Interacting with a DataFrame#

Sorting#

Panopto logo Sorting

pandas includes a few different built-in sorting operations. We can sort by an index for either axis of our DataFrame (i.e. we can sort based on row index labels or by column name). Going back to our Titanic passenger data, let’s say we wanted to sort by passenger age.

# import pandas
import pandas as pd

# load titanic data from url
titanic = pd.read_csv("https://raw.githubusercontent.com/kwaldenphd/eda-pandas/main/data/titanic.csv")

# show first 5 rows of newly-loaded dataframe
titanic.head(5)

# sort by passenger age and show first five rows of the sorted data
titanic.sort_values(by="Age").head()

The default for .sort_values is to sort in ascending order. We can use ascending=False to sort in descending order.

titanic.sort_values(by=['Age'], ascending=False)

NOTE: When sorting, we are returning a sorted DataFrame. We ARE NOT updating the DataFrame in place. We have a couple of options to sort in place.

# create new dataframe with sorted results
titanic_by_age = titanic.sort_values(by="Age")

# check newly-created dataframe
titanic_by_age.head()
# sort values in place
titanic.sort_values(['Age'], inplace=True)

# check newly-created dataframe
titanic.head()

We can also sort by multiple fields. When sorting by fields with string data, a-z is considered ascending and z-a would be descending.

To sort by class cabin and age, in descending order:

titanic.sort_values(by=['Pclass', 'Age'], ascending=False).head()

Subsetting#

Select#

Panopto logo Select

To review, we can select specific columns from a DataFrame.

# creates Series object with age values
ages = titanic["Age"]

# show new object
ages

We can use [" "] to select a specific single column of interest. Python returns this single column’s data as a Series object. We can also create a new data frame based on multiple columns.

# selects multiple columns to form new dataframe
age_sex = titanic[["Age", "Sex"]]

# checks first five rows of new dataframe
age_sex.head()

When selecting multiple columns, the inner brackets ([]) define the column names to subset or select. The outer brackets select data from a dataframe. In this multi-column example, age_sex is a DataFrame because it is a two-dimensional object.
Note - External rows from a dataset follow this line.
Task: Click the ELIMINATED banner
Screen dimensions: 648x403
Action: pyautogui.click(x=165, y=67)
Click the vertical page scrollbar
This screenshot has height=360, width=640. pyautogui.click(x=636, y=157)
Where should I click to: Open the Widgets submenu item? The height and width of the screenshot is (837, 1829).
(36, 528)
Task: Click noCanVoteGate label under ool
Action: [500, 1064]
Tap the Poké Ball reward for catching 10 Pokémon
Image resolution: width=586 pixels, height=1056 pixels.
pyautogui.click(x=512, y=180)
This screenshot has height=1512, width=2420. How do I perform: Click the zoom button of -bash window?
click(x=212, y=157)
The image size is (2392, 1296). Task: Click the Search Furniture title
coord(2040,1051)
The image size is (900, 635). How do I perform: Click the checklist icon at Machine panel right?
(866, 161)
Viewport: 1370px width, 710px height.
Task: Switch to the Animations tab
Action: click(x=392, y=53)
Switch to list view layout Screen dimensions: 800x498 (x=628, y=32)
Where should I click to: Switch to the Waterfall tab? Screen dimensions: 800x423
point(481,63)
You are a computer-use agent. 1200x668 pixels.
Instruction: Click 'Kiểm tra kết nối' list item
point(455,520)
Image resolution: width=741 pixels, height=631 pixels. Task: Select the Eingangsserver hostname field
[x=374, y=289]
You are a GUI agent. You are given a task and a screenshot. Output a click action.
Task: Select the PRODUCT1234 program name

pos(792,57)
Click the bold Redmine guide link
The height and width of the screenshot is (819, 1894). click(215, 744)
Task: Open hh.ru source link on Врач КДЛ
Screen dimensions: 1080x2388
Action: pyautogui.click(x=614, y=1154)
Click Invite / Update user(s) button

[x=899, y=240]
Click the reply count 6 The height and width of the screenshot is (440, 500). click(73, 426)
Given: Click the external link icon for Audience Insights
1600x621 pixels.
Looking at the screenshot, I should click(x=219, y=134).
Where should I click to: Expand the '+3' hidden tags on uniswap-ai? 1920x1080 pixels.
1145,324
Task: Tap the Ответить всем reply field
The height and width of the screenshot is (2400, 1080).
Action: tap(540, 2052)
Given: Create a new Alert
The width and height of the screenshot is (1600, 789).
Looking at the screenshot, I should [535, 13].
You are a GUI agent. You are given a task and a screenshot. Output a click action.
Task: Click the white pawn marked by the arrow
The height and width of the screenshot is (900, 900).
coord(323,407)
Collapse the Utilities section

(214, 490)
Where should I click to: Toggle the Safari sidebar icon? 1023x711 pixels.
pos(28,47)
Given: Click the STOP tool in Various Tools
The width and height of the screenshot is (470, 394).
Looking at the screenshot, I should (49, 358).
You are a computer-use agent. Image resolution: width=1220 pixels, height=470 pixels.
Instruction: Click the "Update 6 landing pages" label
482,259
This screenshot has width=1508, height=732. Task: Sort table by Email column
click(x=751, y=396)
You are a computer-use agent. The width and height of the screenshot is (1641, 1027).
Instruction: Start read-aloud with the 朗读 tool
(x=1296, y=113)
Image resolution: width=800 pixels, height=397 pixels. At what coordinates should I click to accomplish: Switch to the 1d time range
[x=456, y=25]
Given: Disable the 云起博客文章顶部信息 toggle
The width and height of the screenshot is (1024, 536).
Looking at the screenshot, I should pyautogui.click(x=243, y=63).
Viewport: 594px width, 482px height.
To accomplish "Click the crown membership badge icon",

For more on sorting operations in pandas, check out the package’s “Sorting” documentation.

Filter#

Panopto logo Filter

We can use Python’s comparison operators to return rows in our DataFrame that meet specific conditions. Let’s say we wanted to create a new DataFrame only containing data for passengers older than 35 years.

above_35 = titanic[titanic["Age"] > 35]

# check first five rows of newly-created dataframe
above_35.head()

We use brackets ([]) to set a condition rows must meet to be assigned to the new dataframe. If we just wanted to see whether rows meet this condition in the original DataFrame, we could just test for the condition without creating a new DataFrame.

titanic["Age"] > 35

Maybe we want to create a new data frame containing data on passegers in cabin class 2 and 3.

class_23 = titanic[titanic["Pclass"].isin([2, 3])]

# check first five rows of newly-created dataframe
class_23.head()

The isin() conditional function on its own would return a True or False value. By nesting the isin() function in brackets ([]), we are filtering rows based on rows that meet the function critera, or return as True from this function.

We could also break out the chained or compound conditional statement using an OR operator, |.

class_23_alternate =  titanic[(titanic["Pclass"] == 2) | (titanic["Pclass"] == 3)]

class_23_alternate.head()

For more on Boolean indexing and the isin() function:

Selecting specific rows and columns#

Panopto logo Selecting Specific Rows & Columns

Selecting lets us isolate columns, and filtering identifies specific rows. But we can imagine a scenario in which we would want to combine these elements. We might want to create a new dataframe containing only the names of passengers who are over 35 years old.

over_35_names = titanic.loc[titanic["Age"] > 35, "Name"]

over_35_names

.loc identifies the rows we are writing to the new dataframe. What we are passing to the loc operator includes the row filter condition (titanic["Age"] > 35) and the column we are writing to the new dataframe (Name).

Putting It All Together#

A few key takeaways:

  • We use square brackets [] to subset data.

  • We can specify single rows or columns, a list of rows/columns, or conditional expression within those brackets

  • Select specific rows and/or columns using loc when working with row/column names

  • Select specific rows and/or columns usign iloc when working with index positions

  • You can assign new values to selection using loc or iloc